# SET EXERCISE
Please answer from the passage on process equivalences: for which CSP operator does completed trace equivalence fail to be a congruence?

# TEXT PASSAGE
┌──

Divergence-preserving weak bisimilarity ($WB^\Delta$) is defined much simpler: A divergence-preserving weak bisimulation is one that relates divergent states to divergent states only. Here a state is divergent if it is the start of an infinite path, all of whose transitions are labelled τ.
An equivalence ~ is a congruence for a language L if P ~ Q implies that C[P] ~ C[Q] for every context C[ ]. Here a context C[ ] is an L-expression with a hole in it, and C[P] is the result of plugging in P for the hole.
It is not hard to show that (strong) partial trace equivalence is a congruence for encapsulation. This follows because the partial traces of ∂H(P) are completely determined by the partial traces of the process P itself (namely by removing all partial traces with actions from H). The same argument can be used to see that partial trace equivalence is a congruence for all operators of CCS and ACP.
Partial trace equivalence is inadequate to deal with deadlock. Adding deadlock information to partial trace semantics yields completed trace semantics. However, completed trace equivalence is not a congruence for all operators. It fails for the restriction operator of CCS, which is the same as the encapsulation operator of ACP. It also fails for the parallel composition of CSP. A counterexample: the processes $a.b + a.c$ and $a.(b+c)$ are completed trace equivalent. However, after placing them in a context $\partial_H(\_\!\_)$ with $H=\{c\}$, they are not. For $\partial_H(a.b + a.c)$ has a completed trace $a$, yet $\partial_H(a.(b+c))$ does not. This operator corresponds to placing the processes in an environment that blocks, or refuses to synchronise on, the action $c$. Strong bisimulation equivalence on the other hand is a congruence for all operators of ACP, CCS and CSP. This is a reason to use bisimulation rather then partial or completed trace equivalence.

└──

# SOURCE MATERIAL
┌──

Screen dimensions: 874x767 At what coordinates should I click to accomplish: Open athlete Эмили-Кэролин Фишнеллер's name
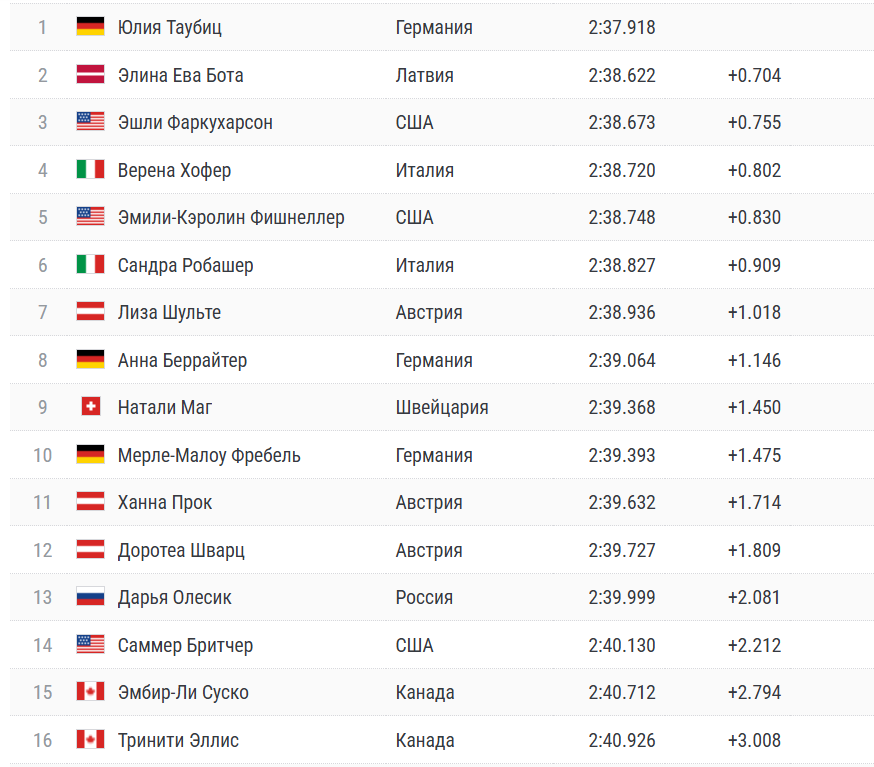point(231,217)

└──

# FINAL ANSWER
Parallel composition.